Une nouvelle patrouille arpente depuis plus d’un mois les rues du centre-ville de Montréal pour écouter et veiller sur les itinérants, à coup de sandwichs et de câlins.
«Souriez et ayez du plaisir. Je sais qu’ils ont besoin de nous ce soir avec la mauvaise température», a conseillé Al Harrington à sa «meute» de huit volontaires, réunie sur l’avenue Atwater près de l’ancien Forum, lors du passage du «24 Heures» un mardi enneigé.
Le «Wolf Pack street patrol» patrouille trois soirs par semaine sur la rue Sainte-Catherine d’ouest en est, de 20 h à minuit.
La troupe fournit des denrées aux sans-abri, comme des biscuits et du jus à Steven qui quête à la station Peel, ou une trousse de produits hygiéniques à Daniel, qui campe de son côté à la station Place-des-Arts.
Les bénévoles sont aussi là pour écouter les plus vulnérables, qui doivent passer la nuit dehors au froid. « Je suis heureuse quand je les vois arriver. Ce sont de bonnes personnes et ça me réconforte », a souligné Maria Blacksmith, une femme itinérante crie.
Cette volonté d’aider les autres a d’ailleurs donné la piqûre à la bénévole Shalyna Kolitsidas, 18 ans, qui désire travailler auprès du peuple inuit dans le nord. Elle est tout de même parfois ébranlée par les nombreuses scènes de violence qui se déroulent dans la rue. «Tu vois des gens qui font de la drogue devant toi. Tu vois beaucoup de femmes qui font de la prostitution.»
Le conseiller de ville Sterling Downey, bien au courant du dossier sur l’itinérance, a salué cette nouvelle initiative. «Je trouve cela génial. Ces gens bâtissent des relations de confiance avec les personnes en situation d’itinérance. C’est ce lien de confiance là qui va faire une différence.»
Un besoin pressant
Le «Wolf Pack street patrol» a été mis sur pied par Al Harrington, un ancien travailleur du Centre d’amitié autochtone de Montréal. Ce dernier s’est inspiré du «Bear Clan Patrol», une initiative similaire basée à Winnipeg au Manitoba, pour monter son projet.
«J’ai été sans-abri et je suis au courant des besoins qui sont pressants», a-t-il confié, souhaitant agir rapidement il y a un mois, sans nécessairement attendre des fonds des institutions.
«J’ai parlé avec des policiers il y a deux semaines. Selon eux, l’itinérance ne va pas régresser, mais plutôt augmenter d’ici les deux prochaines années. D’entendre ça d’un policier, c’est assez épeurant», a-t-il ajouté.
L’homme d’origine ojibwée, qui a grandi dans une famille d’accueil, a sombré dans l’alcoolisme et la toxicomie vers l’âge de 22 ans. «Je suis allée vivre chez ma sœur à Thunder Bay en pensant que ça allait aider, mais pas vraiment. Elle m’a mis dehors en plein hiver. Je ne savais pas où aller», s’est-il souvenu, vivant plusieurs hauts et bas jusqu’à l’âge de 28 ans.

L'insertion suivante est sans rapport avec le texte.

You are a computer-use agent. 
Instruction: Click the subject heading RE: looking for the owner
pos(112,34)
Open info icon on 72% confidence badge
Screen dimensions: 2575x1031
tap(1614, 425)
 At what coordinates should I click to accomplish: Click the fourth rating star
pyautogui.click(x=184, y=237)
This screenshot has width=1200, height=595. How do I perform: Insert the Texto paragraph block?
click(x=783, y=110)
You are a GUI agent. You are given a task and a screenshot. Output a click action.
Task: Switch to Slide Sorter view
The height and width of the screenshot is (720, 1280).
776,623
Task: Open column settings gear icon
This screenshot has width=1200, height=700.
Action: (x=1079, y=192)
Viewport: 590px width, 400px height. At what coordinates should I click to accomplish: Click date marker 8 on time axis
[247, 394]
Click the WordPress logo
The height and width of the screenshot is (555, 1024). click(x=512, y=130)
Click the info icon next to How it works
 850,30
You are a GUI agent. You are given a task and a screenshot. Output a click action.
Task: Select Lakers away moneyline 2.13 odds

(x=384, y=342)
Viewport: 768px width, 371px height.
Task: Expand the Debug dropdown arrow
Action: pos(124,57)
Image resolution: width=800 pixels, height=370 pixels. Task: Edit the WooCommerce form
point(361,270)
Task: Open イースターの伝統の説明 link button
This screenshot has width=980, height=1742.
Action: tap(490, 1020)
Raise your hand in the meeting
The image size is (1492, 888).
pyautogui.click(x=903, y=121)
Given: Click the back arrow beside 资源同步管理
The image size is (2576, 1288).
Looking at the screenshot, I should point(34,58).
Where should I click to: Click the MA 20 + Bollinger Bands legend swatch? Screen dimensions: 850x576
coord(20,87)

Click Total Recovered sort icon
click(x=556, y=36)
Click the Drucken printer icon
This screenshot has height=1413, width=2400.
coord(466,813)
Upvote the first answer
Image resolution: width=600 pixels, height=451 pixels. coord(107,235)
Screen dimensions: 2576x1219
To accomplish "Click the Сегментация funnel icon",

Al Harrington a d’ailleurs mis sur pied une campagne de financement sur le site YouCaring afin d’amasser 4500 $ pour acheter entre autres des sacs de couchage, des chaussettes et des tapis de yoga pour les itinérants qui en ont besoin.
Il caresse le rêve que sa «meute de loups» puisse un jour patrouiller 365 soirs par année pour veiller sur ceux qu’il doit laisser avec tristesse derrière lui.